Advances in Mechanical Engineering ◽

10.1177/1687814019868108 ◽

2019 ◽

Vol 11 (8) ◽

pp. 168781401986810

Author(s):

Yogi Muldani Hendrawan ◽

Kenneth Renny Simba ◽

Naoki Uchiyama

Keyword(s):

Error Compensation ◽

Iterative Learning ◽

Numerical Control ◽

Contour Error ◽

Reference Trajectory ◽

Control Machine Tool ◽

Mechatronic Systems ◽

Computerized Numerical Control ◽

Mechanical Components ◽

Control Machine

In industrial applications, highly accurate mechanical components are generally required to produce advanced mechanical and mechatronic systems. In machining mechanical components, contour error represents the product shape quality directly, and therefore it must be considered in controller design. Although most existing contouring controllers are based on feedback control and estimated contour error, it is generally difficult to replace the feedback controller in commercial computerized numerical control machines.

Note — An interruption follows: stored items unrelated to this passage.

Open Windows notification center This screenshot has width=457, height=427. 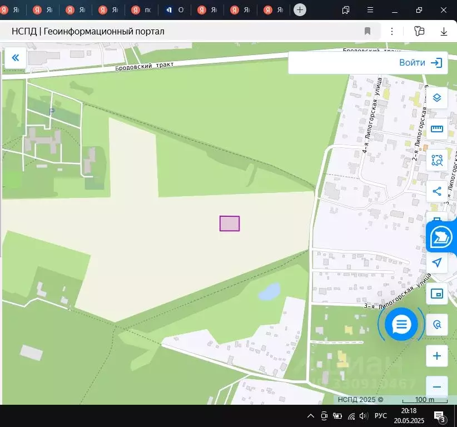tap(439, 416)
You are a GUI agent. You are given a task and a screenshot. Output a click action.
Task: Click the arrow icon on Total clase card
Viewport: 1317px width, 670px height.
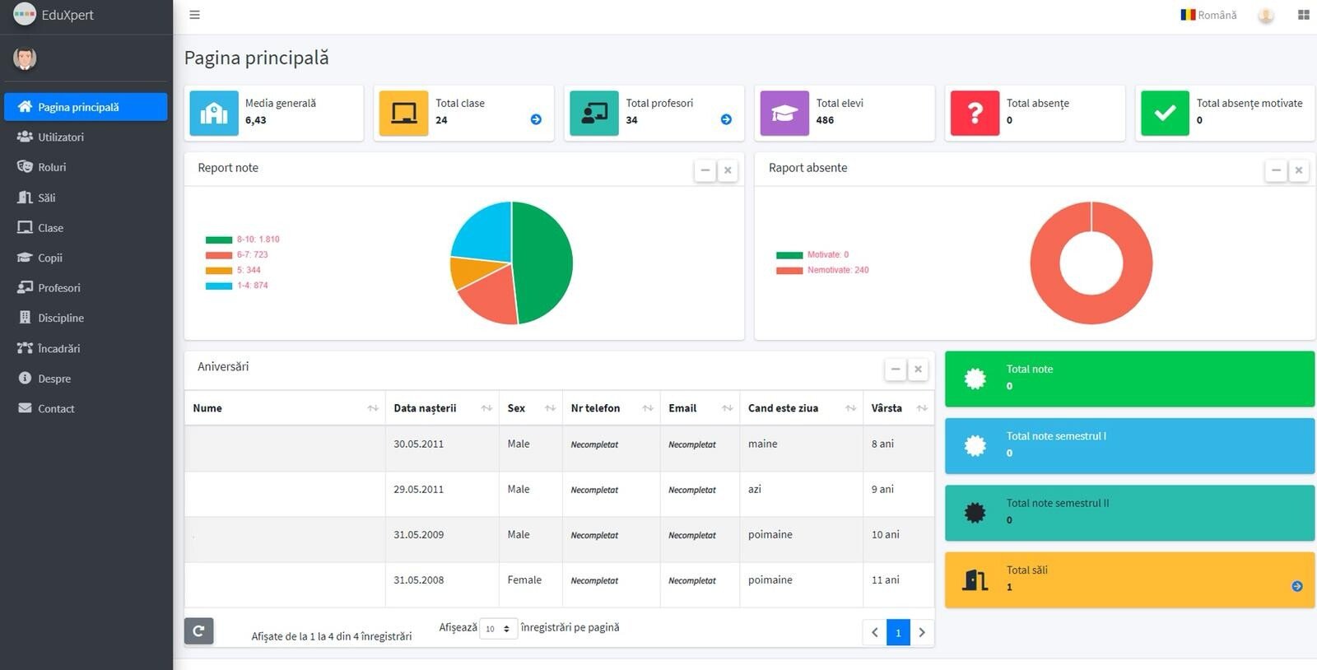(536, 119)
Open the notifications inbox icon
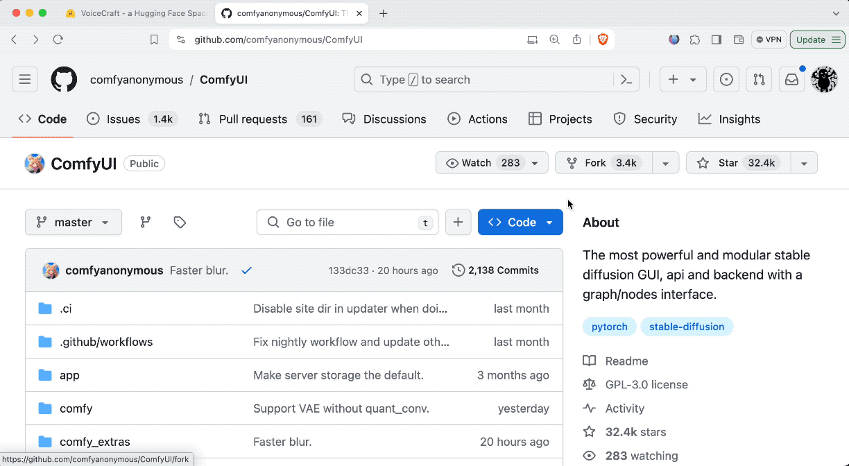Image resolution: width=849 pixels, height=466 pixels. pyautogui.click(x=791, y=80)
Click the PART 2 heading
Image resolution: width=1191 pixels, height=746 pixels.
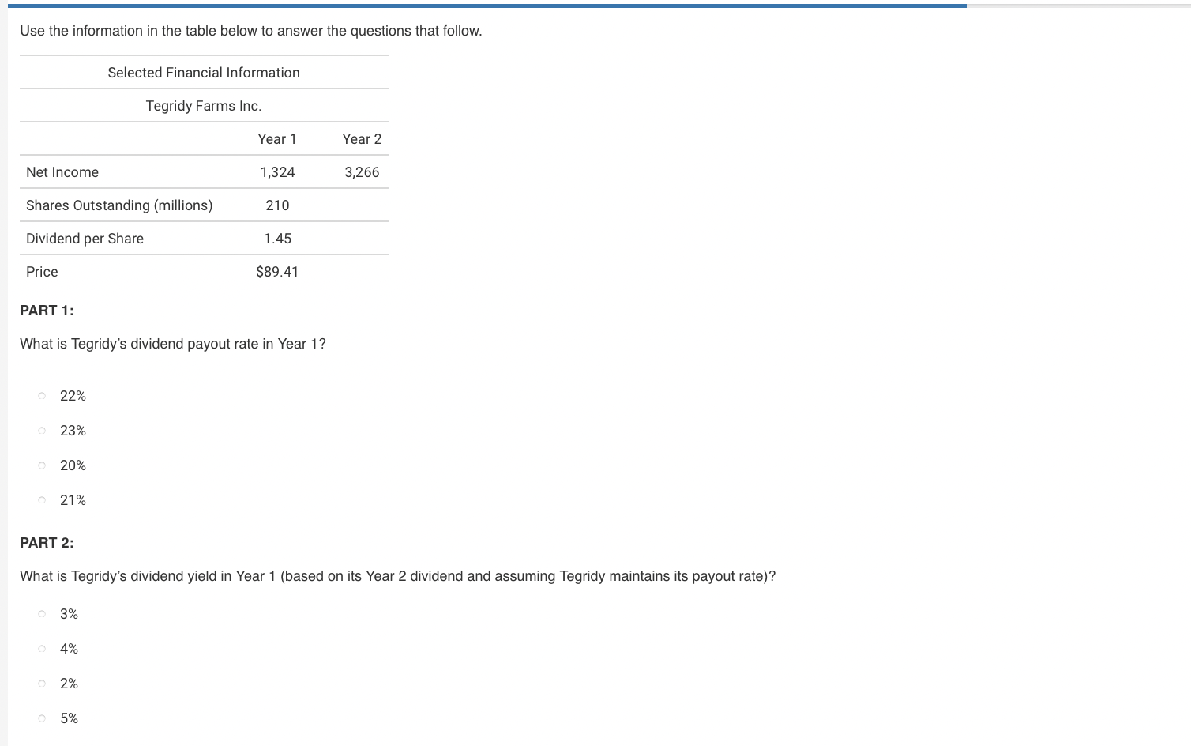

This article proposes an embedded iterative learning contouring controller by considering the linearly interpolated contour error compensation and Bézier reposition trajectory, which can be applied in computerized numerical control machines currently in use without any modification of their original feedback controllers. While the linearly interpolated contour error compensation enhances tracking performance by compensating the reference input with an actual value, the Bézier reposition trajectory enables smooth velocity transitions between discrete points in the reference trajectory. For performance analysis, the proposed controller was implemented in a commercial three-axis computerized numerical control machine and several experiments were conducted based on typical three-dimensional sharp-corner and half-circular trajectories. Experimental results showed that the proposed controller could reduce the maximum and mean contour errors by 45.11% and 54.48% on average, compared to embedded iterative learning contouring controller with estimated contour error. By comparing to embedded iterative learning contouring controller with linearly interpolated contour error compensation, the maximum and mean contour errors are reduced to 20.54% and 26.92%, respectively.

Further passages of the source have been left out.